The ceramic mass may have an entire surface coated with a coating material. The coating material may have communication holes coinciding with the holes of the inflow side and the outflow side. The communication holes may extend through the coating material in a thickness direction of the coating material and communicate with outside of the ceramic mass.
The fourth aspect of the invention provides a filtration system installed in a fluid path connected to a fuel cell for filtrating a fluid circulating through the fluid path by a filtration device. The filtration device has a ceramic mass having a void formed by burning a contained carbon to be eliminated. The ceramic mass has an inflow side for a fluid to flow thereinto and an outflow side for the fluid to flow out therefrom. The inflow side and the outflow side separate from each other with a distance. The inflow side and the outflow side have holes depressed inward from the sides, respectively. The filtration device is located downstream of a flow driver allowing the fluid to circulate through the fluid path.
The fifth aspect of the invention provides a filtration system installed in a fluid path connected to a fuel cell for filtrating a fluid circulating through the fluid path by a filtration device. The filtration device has a ceramic mass having a void formed by burning a contained carbon to be eliminated. The ceramic mass has an inflow side for a fluid to flow thereinto and an outflow side for the fluid to flow out therefrom. The inflow side and the outflow side separate from each other with a distance. The ceramic mass has a surface having a circumferential surface between the inflow side and the outflow side. At least the circumferential surface is coated with a coating material. The filtration device is located downstream of a flow driver allowing the fluid to circulate through the fluid path.
The sixth aspect of the invention provides a filtration system installed in a fluid path connected to a fuel cell for filtrating a fluid circulating through the fluid path by a filtration device. The filtration device has a ceramic mass having a void formed by burning a contained carbon to be eliminated. The ceramic mass has an inflow side for a fluid to flow thereinto and an outflow side for the fluid to flow out therefrom. The inflow side and the outflow side separate from each other with a distance. The ceramic mass has a surface having a circumferential surface between the inflow side and the outflow side. At least the circumferential surface is coated with a coating material. The inflow side and the outflow side have holes depressed inward from the sides, respectively. The filtration device is located downstream of a flow driver allowing the fluid to circulate through the fluid path.
The ceramic mass may have an entire surface coated with a coating material. The coating material may have communication holes coinciding with the holes of the inflow side and the outflow side. The communication holes may extend through the coating material in a thickness direction of the coating material and communicate with outside of the ceramic mass.
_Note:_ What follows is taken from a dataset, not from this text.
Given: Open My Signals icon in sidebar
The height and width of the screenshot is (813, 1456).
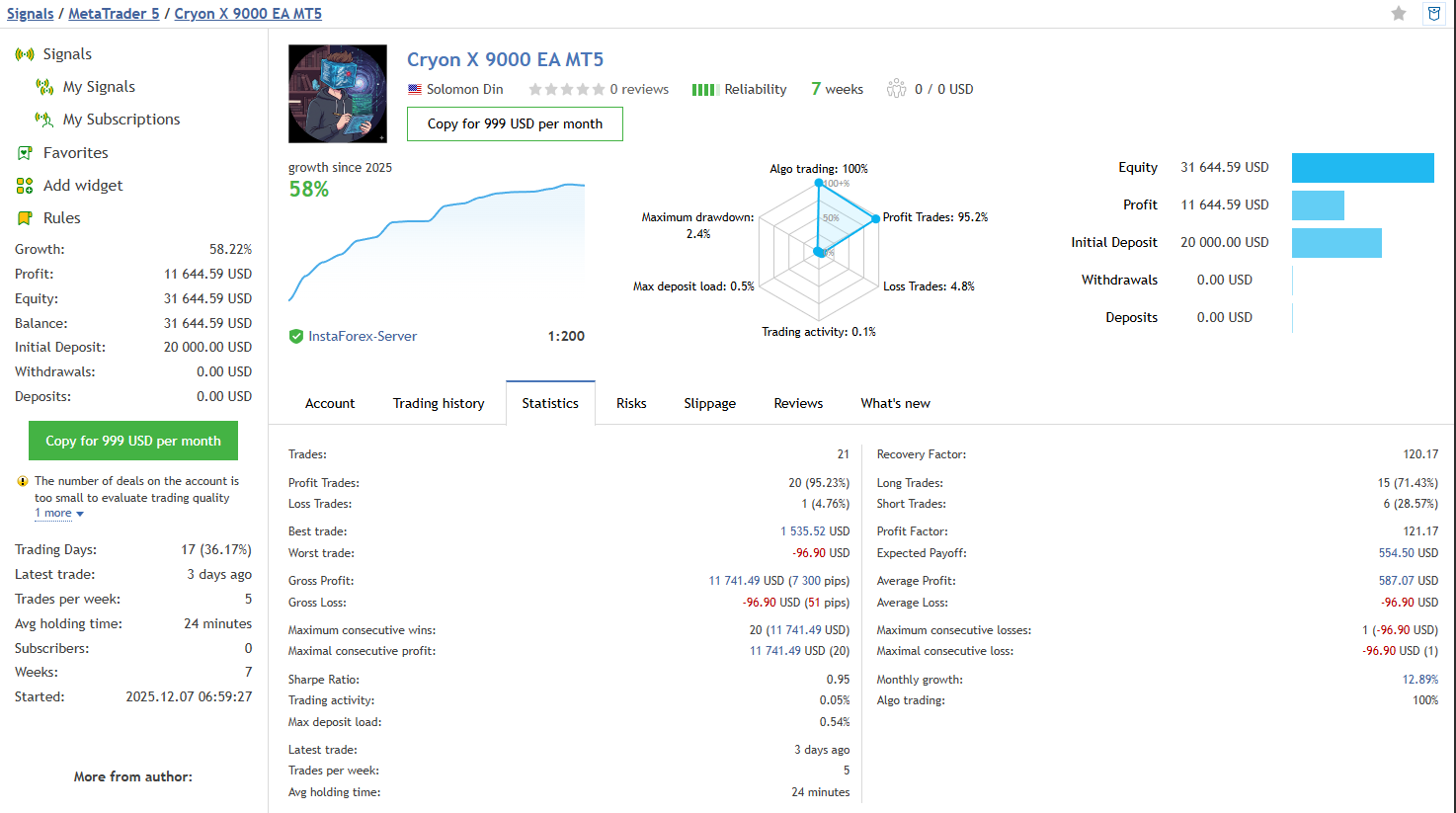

BRIEF DESCRIPTION OF THE ACCOMPANYING DRAWINGS

FIG. 1 is a schematic diagram of a circuit system for a fuel cell in a filtration system according to an embodiment of the invention;

FIG. 2 is a vertical cross-sectional view of a schematic internal structure of the filter illustrated in FIG. 1;

FIG. 3 is a perspective view of the ceramic filter illustrated in FIG. 2;

FIG. 4 is a vertical cross-sectional view of a schematic structure of the ceramic filter illustrated in FIG. 3;

FIG. 5 is a vertical cross-sectional view of a schematic structure of a ceramic filter different from that of FIG. 4;

FIG. 6 is a vertical cross-sectional view of a schematic structure of a ceramic filter different from that of FIGS. 3 to 5; and

FIG. 7 is a vertical cross-sectional view of a schematic structure of a ceramic filter different from that of FIG. 6.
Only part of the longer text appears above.